Dès lors, l'article 9 de la norme NF C 14-100 qui conditionne les modèles de panneaux obligatoires de contrôle n'est pas applicable au branchement de Mme [U], de sorte que la preuve de la nécessité d'un changement systématique du tableau de comptage lors de la pose d'un compteur Linky imposé par la norme sus citée n'est pas rapportée.
Ainsi, le changement du tableau en bois, demandé par Mme [U] n'est pas obligatoire au sens de la norme NFC 14-100.
Il y a lieu d'infirmer le jugement déféré en ce qu'il a condamné la société Enedis.
Au surplus, trois conditions sont nécessaires pour pouvoir mettre en 'uvre la responsabilité civile délictuelle ou quasi-délictuelle : la charge de la preuve du dommage direct personnel et certain, ainsi que de son lien de causalité avec le fait générateur pèse sur le demandeur.
Mme [U] allègue un risque d'incendie.
S'il n'est pas possible d'allouer des dommages et intérêts en réparation d'un préjudice purement éventuel, il en est autrement lorsque le préjudice, bien que futur, apparaît du fait de la prolongation certaine et directe d'un état de chose actuel et comme susceptible d'évaluation immédiate. (Cass. Crim. 1er juin 1932).
Or Mme [U] ne démontre pas que le dommage est certain. Le risque, dans la mesure ou la survenance d'un incendie reste purement éventuel, ne peut donc être réparable. Il est relevé en outre qu'aux termes des éléments produits aux débats et notamment le courrier du 7 juin 2023 de la société Enedis à l'intimée, le changement de panneau n'a pas pu être organisé en raison de l'absence de réponse de cette dernière.
En l'absence d'une telle démonstration du caractère actuel et certain du dommage, la responsabilité quasi-délictuelle de la société Enedis ne peut être engagée.
Sur les frais irrépétibles et les dépens
Le tribunal a condamné la société Enedis à verser à Mme [U] la somme de 1 800 euros au titre des frais irrépétibles et l'a condamnée aux dépens.
Aux termes de l'article 700 du code de procédure civile, le juge condamne la partie tenue aux dépens ou qui perd son procès à payer à l'autre partie la somme qu'il détermine, au titre des frais exposés et non compris dans les dépens. Dans tous les cas, le juge tient compte de l'équité ou de la situation économique de la partie condamnée. Il peut, même d'office, pour des raisons tirées des mêmes considérations, dire qu'il n'y a pas lieu à cette condamnation.

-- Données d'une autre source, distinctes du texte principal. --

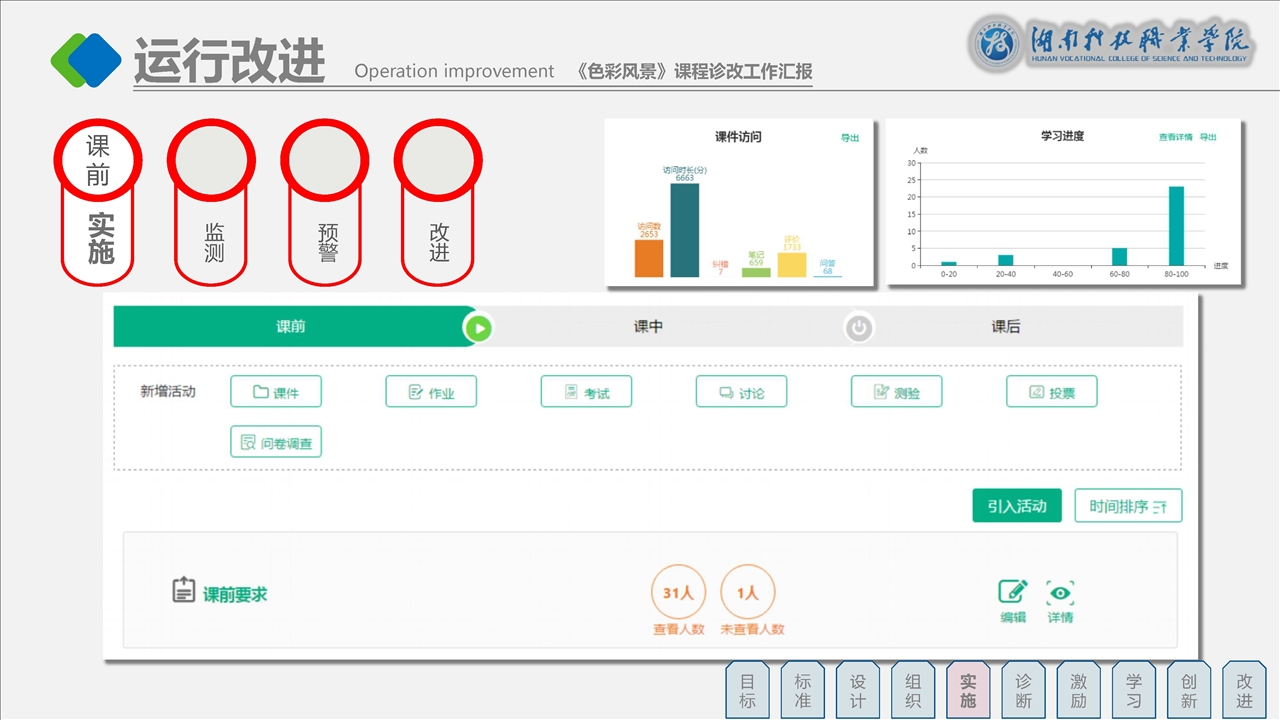Open 详情 via the eye icon
1280x720 pixels.
[1060, 592]
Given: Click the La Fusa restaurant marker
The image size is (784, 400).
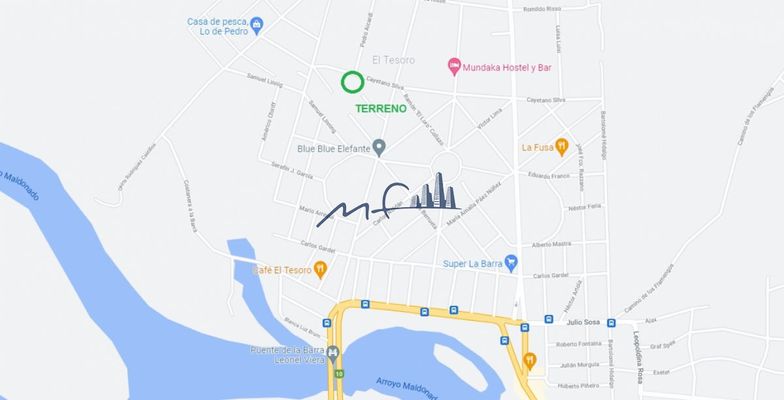Looking at the screenshot, I should (562, 148).
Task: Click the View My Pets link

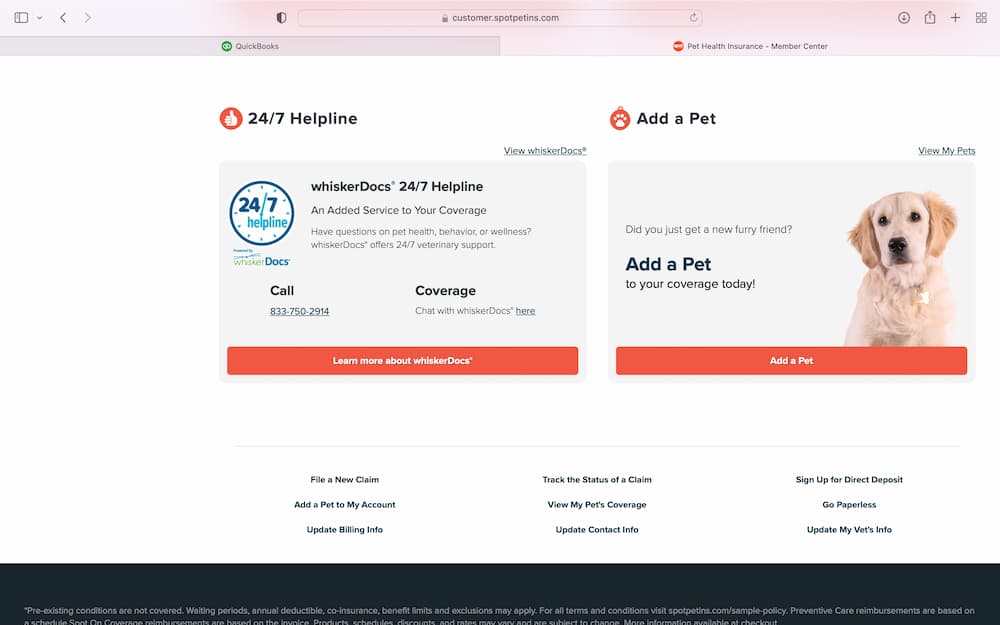Action: (x=946, y=151)
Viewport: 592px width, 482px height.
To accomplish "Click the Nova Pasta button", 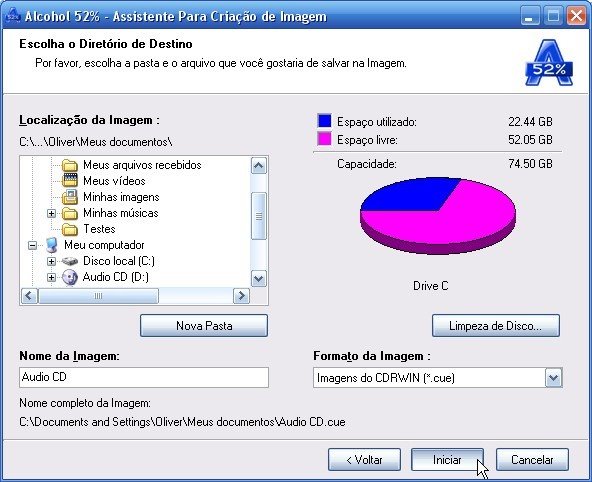I will pos(204,325).
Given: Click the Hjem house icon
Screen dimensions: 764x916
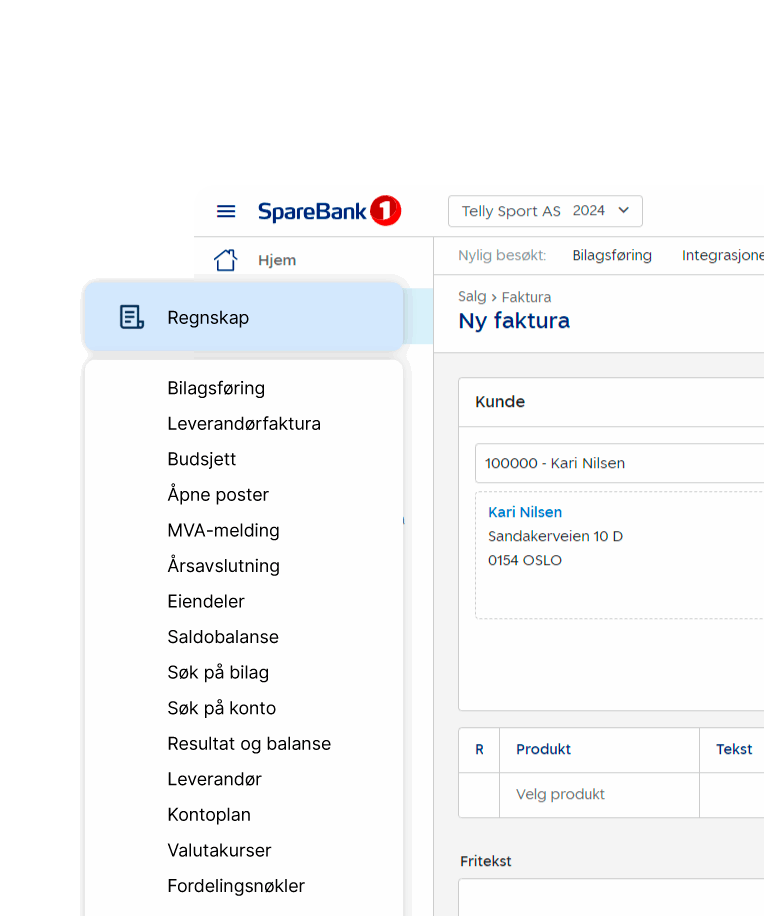Looking at the screenshot, I should pyautogui.click(x=226, y=260).
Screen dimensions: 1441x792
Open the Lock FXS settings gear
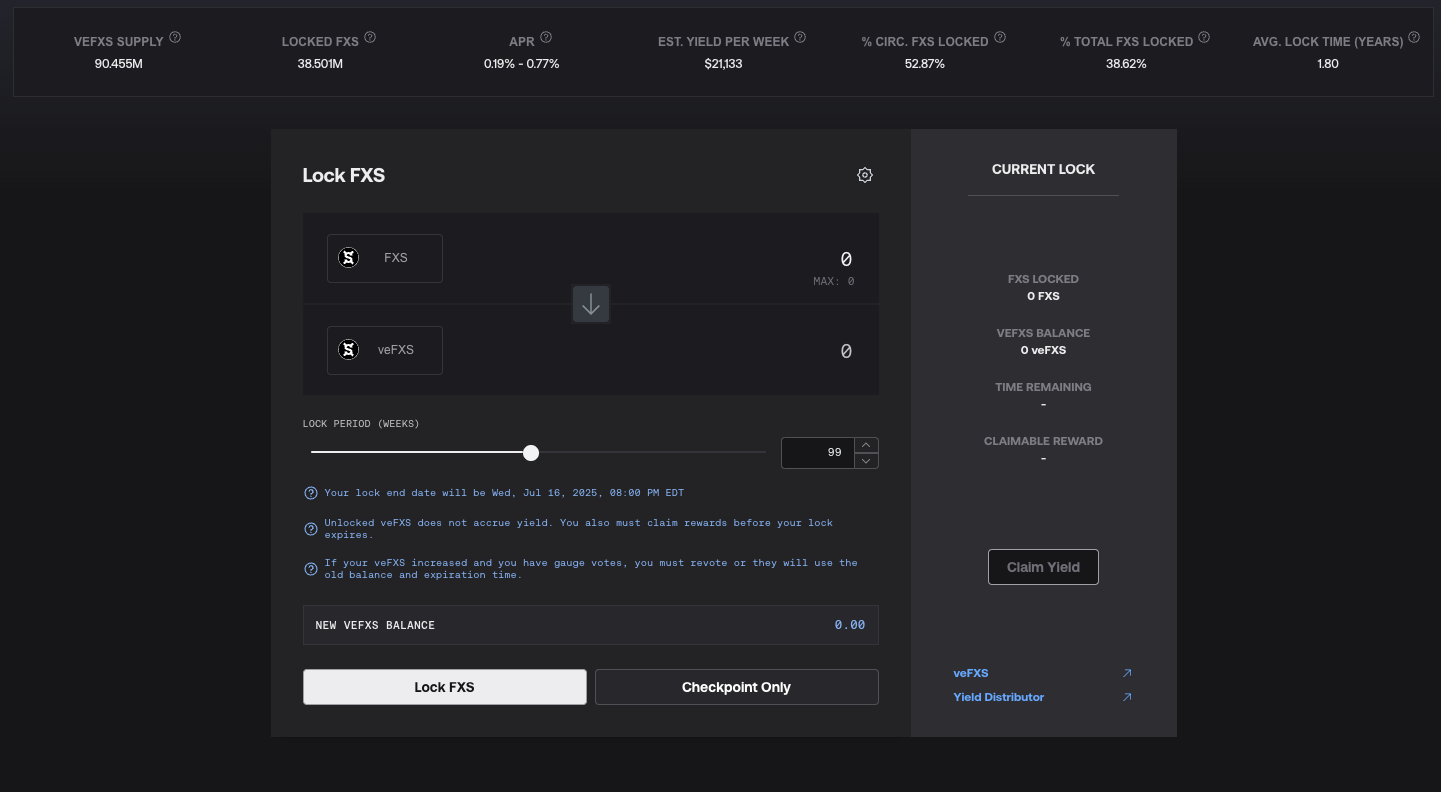pos(865,175)
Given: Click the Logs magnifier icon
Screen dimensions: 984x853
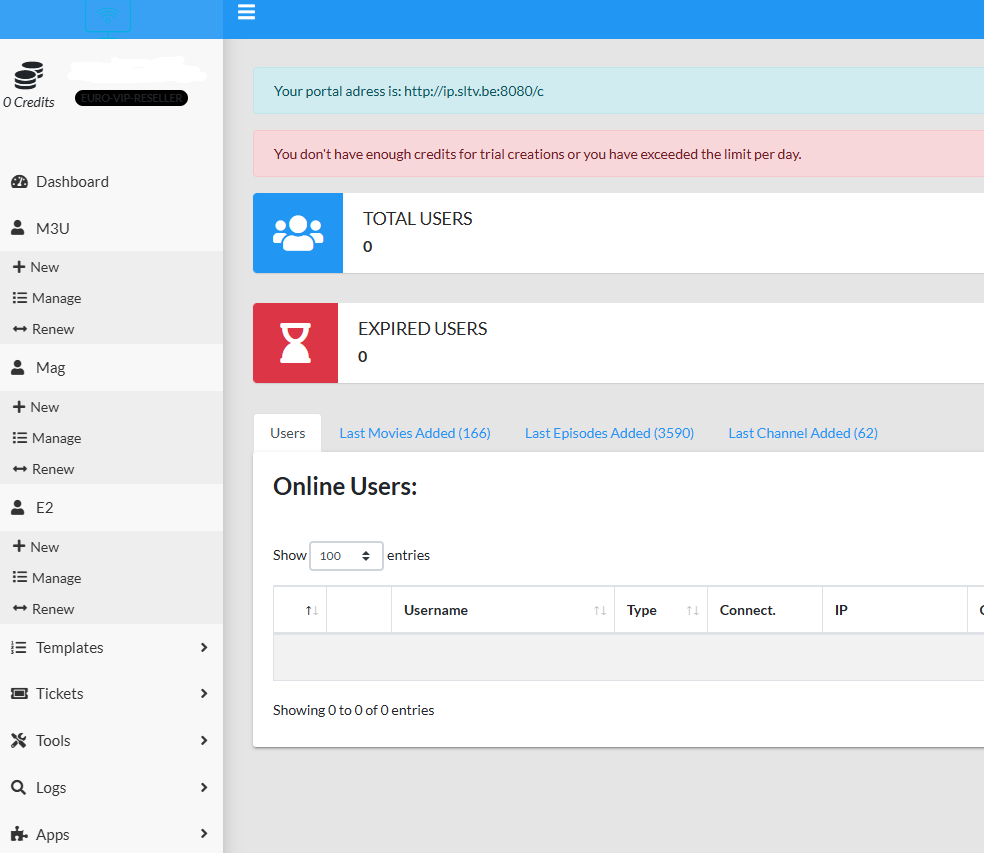Looking at the screenshot, I should coord(19,788).

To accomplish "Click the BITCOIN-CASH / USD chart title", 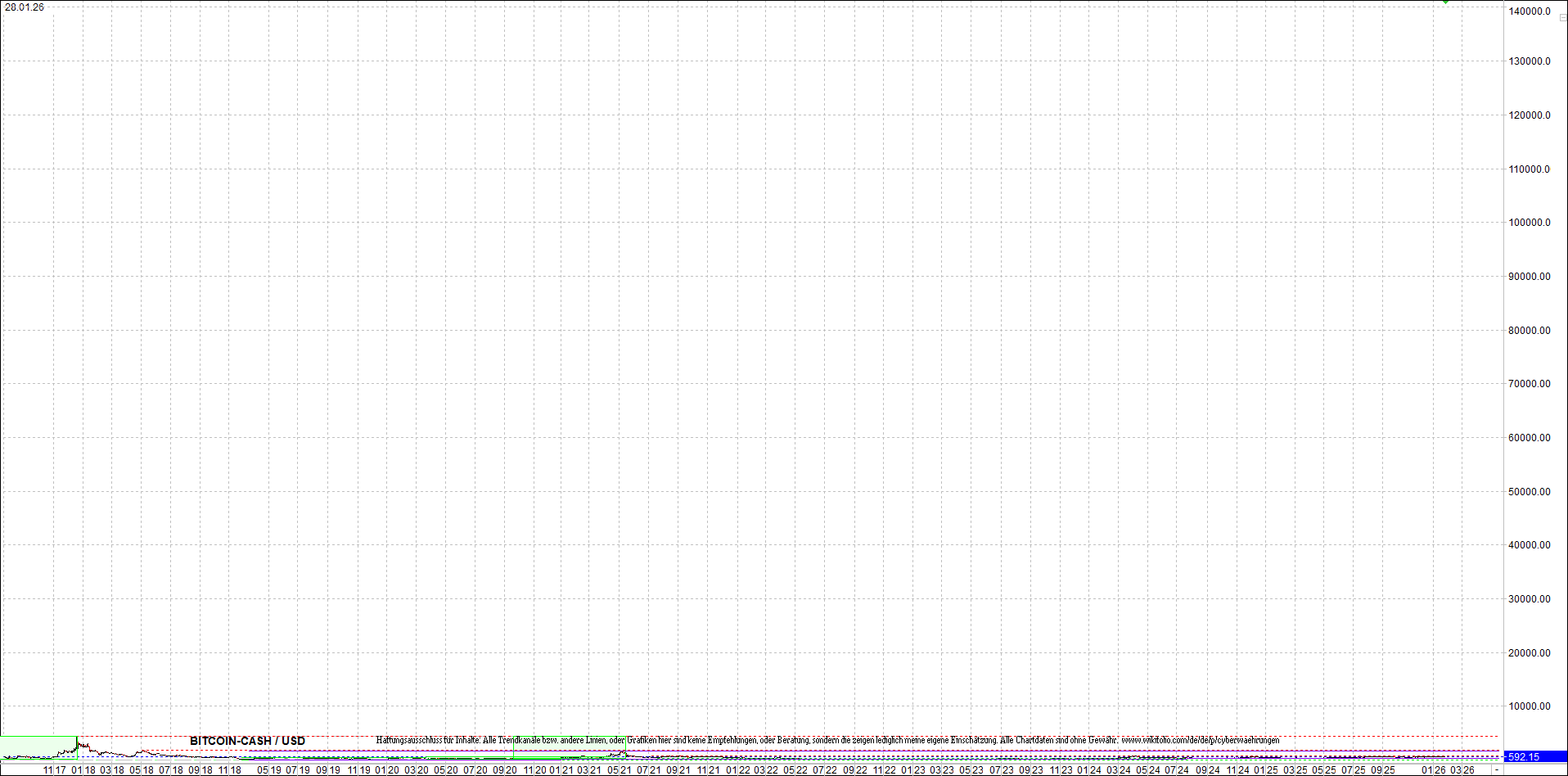I will click(x=247, y=741).
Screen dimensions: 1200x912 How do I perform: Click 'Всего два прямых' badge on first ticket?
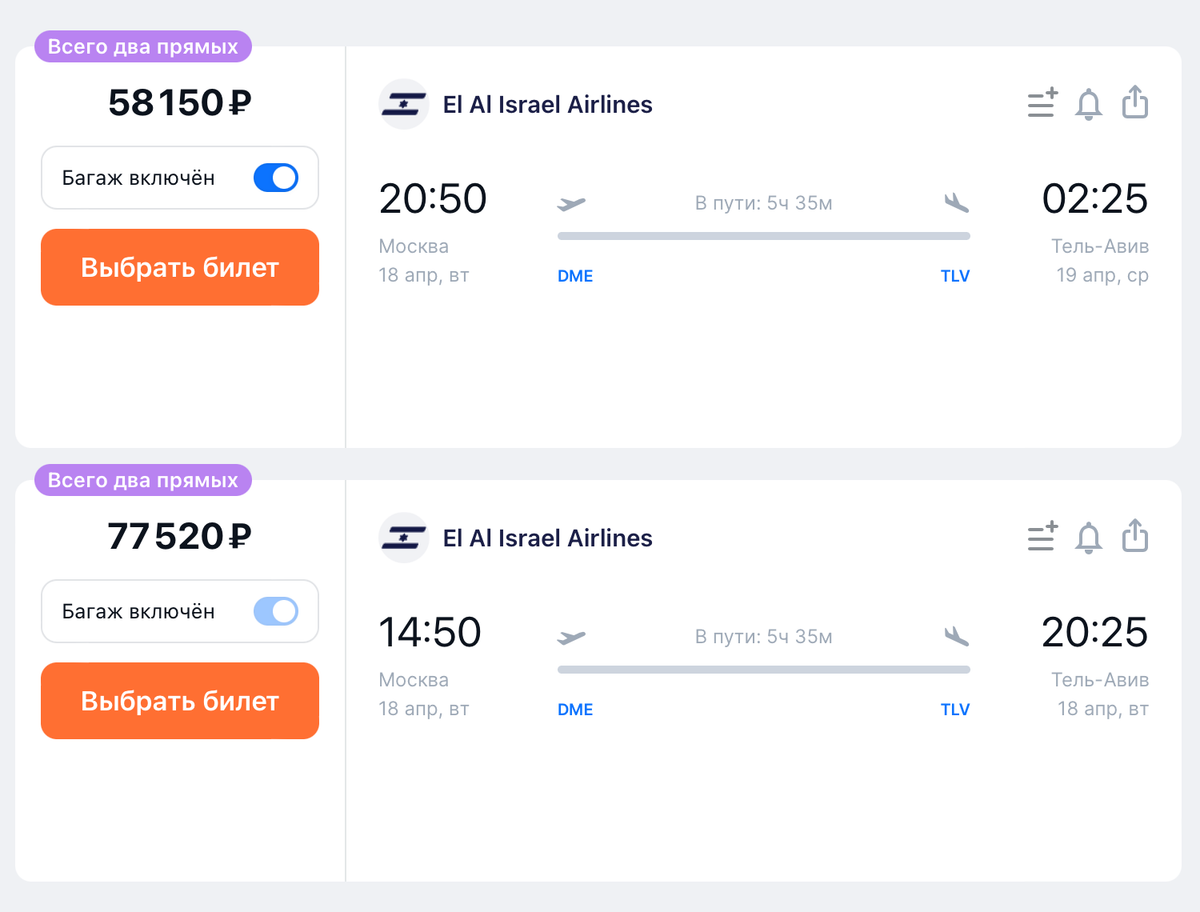(x=143, y=46)
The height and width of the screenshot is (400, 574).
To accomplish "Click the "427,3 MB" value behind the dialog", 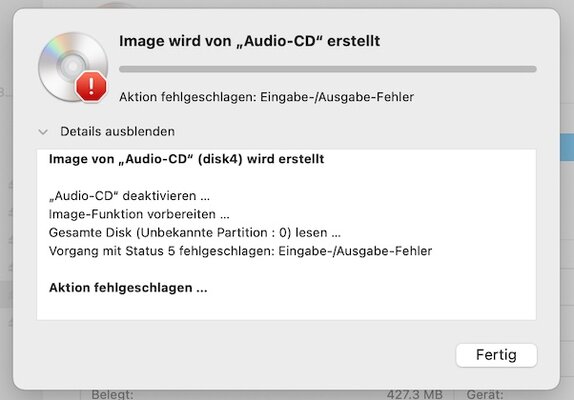I will tap(415, 395).
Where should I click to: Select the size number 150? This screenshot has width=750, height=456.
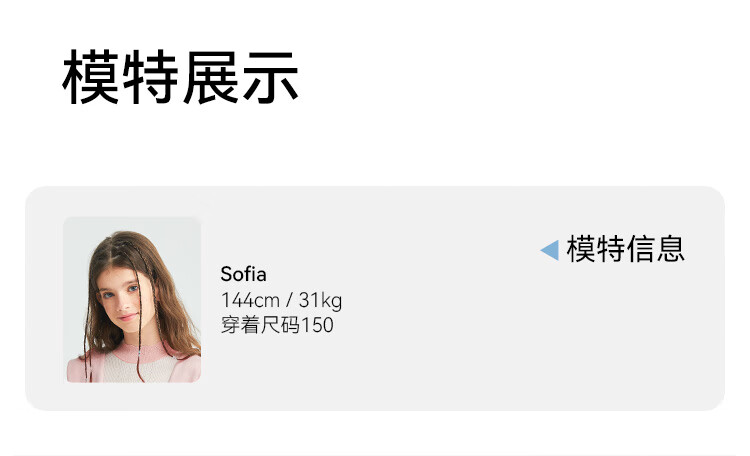tap(317, 325)
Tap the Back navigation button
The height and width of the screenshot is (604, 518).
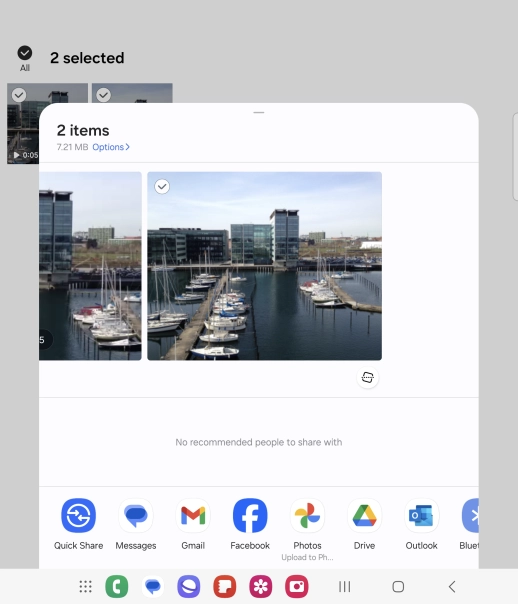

Le jugement est infirmé et Mme [U], succombant à l'instance, est condamnée à verser à la société Enedis la somme de 1500 euros au titre de ses frais irrépétibles engagés ainsi qu'aux dépens.
PAR CES MOTIFS
La cour, par décision contradictoire mise à disposition au greffe,
Infirme le jugement déféré en toutes ses dispositions soumises à la cour,
Statuant à nouveau et y ajoutant,
Déboute Mme [W] [U] de l'ensemble de ses demandes,
Condamne Mme [U] à payer à la société Enedis la somme de 1 500 euros au titre de l'article 700 du code de procédure civile,
Condamne Mme [W] [U] aux dépens.
- prononcé publiquement par mise à disposition de l'arrêt au greffe de la cour, les parties en ayant été préalablement avisées dans les conditions prévues au deuxième alinéa de l'article 450 du code de procédure civile.
- signé par Madame F. PERRET, Président et par Madame K. FOULON, Greffier, auquel la minute de la décision a été remise par le magistrat signataire.